**Task statement:**
Could you copy all of the records below exactly as they appear?

**Provided material:**

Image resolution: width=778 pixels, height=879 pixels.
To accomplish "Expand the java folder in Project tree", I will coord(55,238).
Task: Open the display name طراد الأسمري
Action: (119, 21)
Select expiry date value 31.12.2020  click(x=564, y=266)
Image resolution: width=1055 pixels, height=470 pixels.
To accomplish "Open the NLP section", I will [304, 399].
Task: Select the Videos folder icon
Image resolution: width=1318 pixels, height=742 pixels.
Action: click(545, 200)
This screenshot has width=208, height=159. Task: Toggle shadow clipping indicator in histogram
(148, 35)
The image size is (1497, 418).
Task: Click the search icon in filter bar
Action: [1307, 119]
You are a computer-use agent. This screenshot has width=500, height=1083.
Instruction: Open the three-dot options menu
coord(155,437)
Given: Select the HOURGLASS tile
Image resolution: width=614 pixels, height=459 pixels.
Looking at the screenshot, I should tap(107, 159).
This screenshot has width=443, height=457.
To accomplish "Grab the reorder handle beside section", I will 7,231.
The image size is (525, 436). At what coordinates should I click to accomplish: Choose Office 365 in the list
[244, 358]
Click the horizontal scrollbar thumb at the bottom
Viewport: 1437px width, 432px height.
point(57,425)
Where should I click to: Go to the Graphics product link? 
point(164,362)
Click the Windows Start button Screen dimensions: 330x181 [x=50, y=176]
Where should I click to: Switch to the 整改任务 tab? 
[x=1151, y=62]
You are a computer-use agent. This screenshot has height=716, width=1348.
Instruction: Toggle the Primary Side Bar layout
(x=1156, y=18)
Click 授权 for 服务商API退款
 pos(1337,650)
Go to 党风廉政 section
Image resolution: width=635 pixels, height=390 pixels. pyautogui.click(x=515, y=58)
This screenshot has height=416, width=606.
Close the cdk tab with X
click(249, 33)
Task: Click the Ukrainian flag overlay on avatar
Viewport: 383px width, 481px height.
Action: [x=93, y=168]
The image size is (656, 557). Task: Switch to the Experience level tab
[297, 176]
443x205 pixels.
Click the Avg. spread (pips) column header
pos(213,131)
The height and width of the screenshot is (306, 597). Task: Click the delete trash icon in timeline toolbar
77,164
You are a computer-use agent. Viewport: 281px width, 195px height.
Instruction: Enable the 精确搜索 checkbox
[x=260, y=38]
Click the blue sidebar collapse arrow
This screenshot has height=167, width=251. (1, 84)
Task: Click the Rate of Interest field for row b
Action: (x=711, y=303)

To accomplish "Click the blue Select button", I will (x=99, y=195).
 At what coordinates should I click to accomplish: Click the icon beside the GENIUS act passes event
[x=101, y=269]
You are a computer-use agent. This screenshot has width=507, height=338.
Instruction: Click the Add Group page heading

**Result for this task:**
Image resolution: width=778 pixels, height=879 pixels.
To accomplish "Expand the java folder in Project tree", I will coord(55,238).
Task: Open the display name طراد الأسمري
Action: (119, 21)
Select expiry date value 31.12.2020  click(x=564, y=266)
Image resolution: width=1055 pixels, height=470 pixels.
To accomplish "Open the NLP section", I will [304, 399].
Task: Select the Videos folder icon
Image resolution: width=1318 pixels, height=742 pixels.
Action: click(545, 200)
This screenshot has width=208, height=159. Task: Toggle shadow clipping indicator in histogram
(148, 35)
The image size is (1497, 418).
Task: Click the search icon in filter bar
Action: [1307, 119]
You are a computer-use agent. This screenshot has width=500, height=1083.
Instruction: Open the three-dot options menu
coord(155,437)
Given: Select the HOURGLASS tile
Image resolution: width=614 pixels, height=459 pixels.
Looking at the screenshot, I should tap(107, 159).
This screenshot has width=443, height=457.
To accomplish "Grab the reorder handle beside section", I will 7,231.
The image size is (525, 436). At what coordinates should I click to accomplish: Choose Office 365 in the list
[244, 358]
Click the horizontal scrollbar thumb at the bottom
Viewport: 1437px width, 432px height.
point(57,425)
Where should I click to: Go to the Graphics product link? 
point(164,362)
Click the Windows Start button Screen dimensions: 330x181 [x=50, y=176]
Where should I click to: Switch to the 整改任务 tab? 
[x=1151, y=62]
You are a computer-use agent. This screenshot has height=716, width=1348.
Instruction: Toggle the Primary Side Bar layout
(x=1156, y=18)
Click 授权 for 服务商API退款
 pos(1337,650)
Go to 党风廉政 section
Image resolution: width=635 pixels, height=390 pixels. pyautogui.click(x=515, y=58)
This screenshot has height=416, width=606.
Close the cdk tab with X
click(249, 33)
Task: Click the Ukrainian flag overlay on avatar
Viewport: 383px width, 481px height.
Action: [x=93, y=168]
The image size is (656, 557). Task: Switch to the Experience level tab
[297, 176]
443x205 pixels.
Click the Avg. spread (pips) column header
pos(213,131)
The height and width of the screenshot is (306, 597). Task: Click the delete trash icon in timeline toolbar
77,164
You are a computer-use agent. Viewport: 281px width, 195px height.
Instruction: Enable the 精确搜索 checkbox
[x=260, y=38]
Click the blue sidebar collapse arrow
This screenshot has height=167, width=251. (1, 84)
Task: Click the Rate of Interest field for row b
Action: (x=711, y=303)

To accomplish "Click the blue Select button", I will (x=99, y=195).
 At what coordinates should I click to accomplish: Click the icon beside the GENIUS act passes event
[x=101, y=269]
You are a computer-use agent. This screenshot has width=507, height=338.
Instruction: Click the Add Group page heading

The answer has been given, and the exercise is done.